Pero –por encima de todo y apenas subliminalmente– la súbita consciencia de que Updike y yo no solo funciona como un avanzado a la vez que elíptico y sinuoso manual de escritura/lectura sino que, también, vuelve a poner más que en evidencia la atracción que siempre produce el acercamiento de un escritor a otro. Así, el Updike por Baker se une sin dificultad a la Charlotte Brontë de Elizabeth Gaskell y la Emily Brontë de Charlotte Brontë, al Borges de Bioy y de Piglia, al Fitzgerald de Hemingway, al Stendhal de Lampedusa, al Hawthorne de James, al Conrad de Ford Madox Ford, al Cheever y al Bellow por sus respectivos descendientes, al Roth de Benjamin Taylor, al Vonnegut de Dan Wakefield, y siguen las firmas. Sí: nadie mira mejor a un escritor que otro escritor, porque lo entiende como persona y personaje.
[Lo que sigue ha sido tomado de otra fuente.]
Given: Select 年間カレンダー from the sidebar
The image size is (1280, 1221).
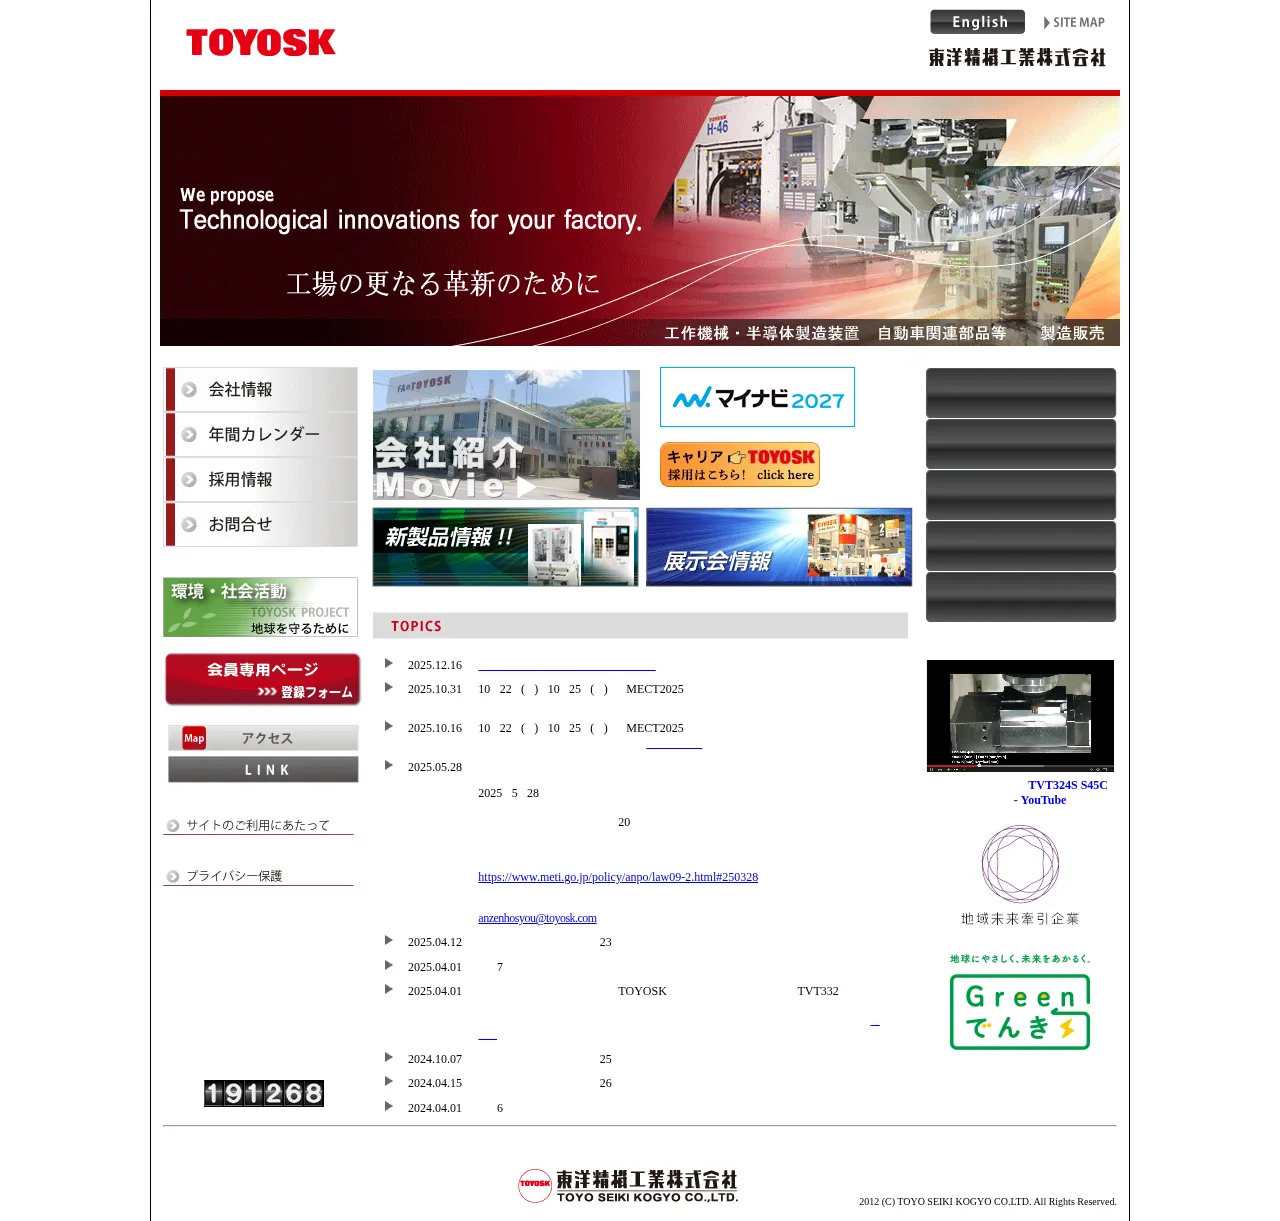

Y en un momento de Updike y yo Baker le hace una pregunta tremenda a su esposa. Y su esposa le responde: “Creo que eres más listo que él, pero él es mejor escritor que tú.”

Pues eso: la combinación/escaramuza perfecta de lector-que-escribe y de escritor-que-lee. Y –sobre el final– la redentora iluminación y el consuelo último para Baker de sospechar (aunque rechace, sin haberlo leído, aclara, la tesis de La ansiedad de la influencia de Harold Bloom) de que él influyó sin angustiar a Updike en algo, en una minucia, en un detalle decisivo.

Y, sí, por las dudas, last but not least: John Updike dejó dicho que Updike y yo no solo mejoró su reputación sino que, también, le gustó mucho. “Es un acto de homenaje, ¿no te parece?”, comentó.

Y siguió escribiendo.

Y a propósito y ya qué estamos: en 2015 el escritor J. C. Hallman publicó un libro titulado B & me: A true story of literary arousal.

Y adivinen acerca y muy cerca de qué y de quién trata.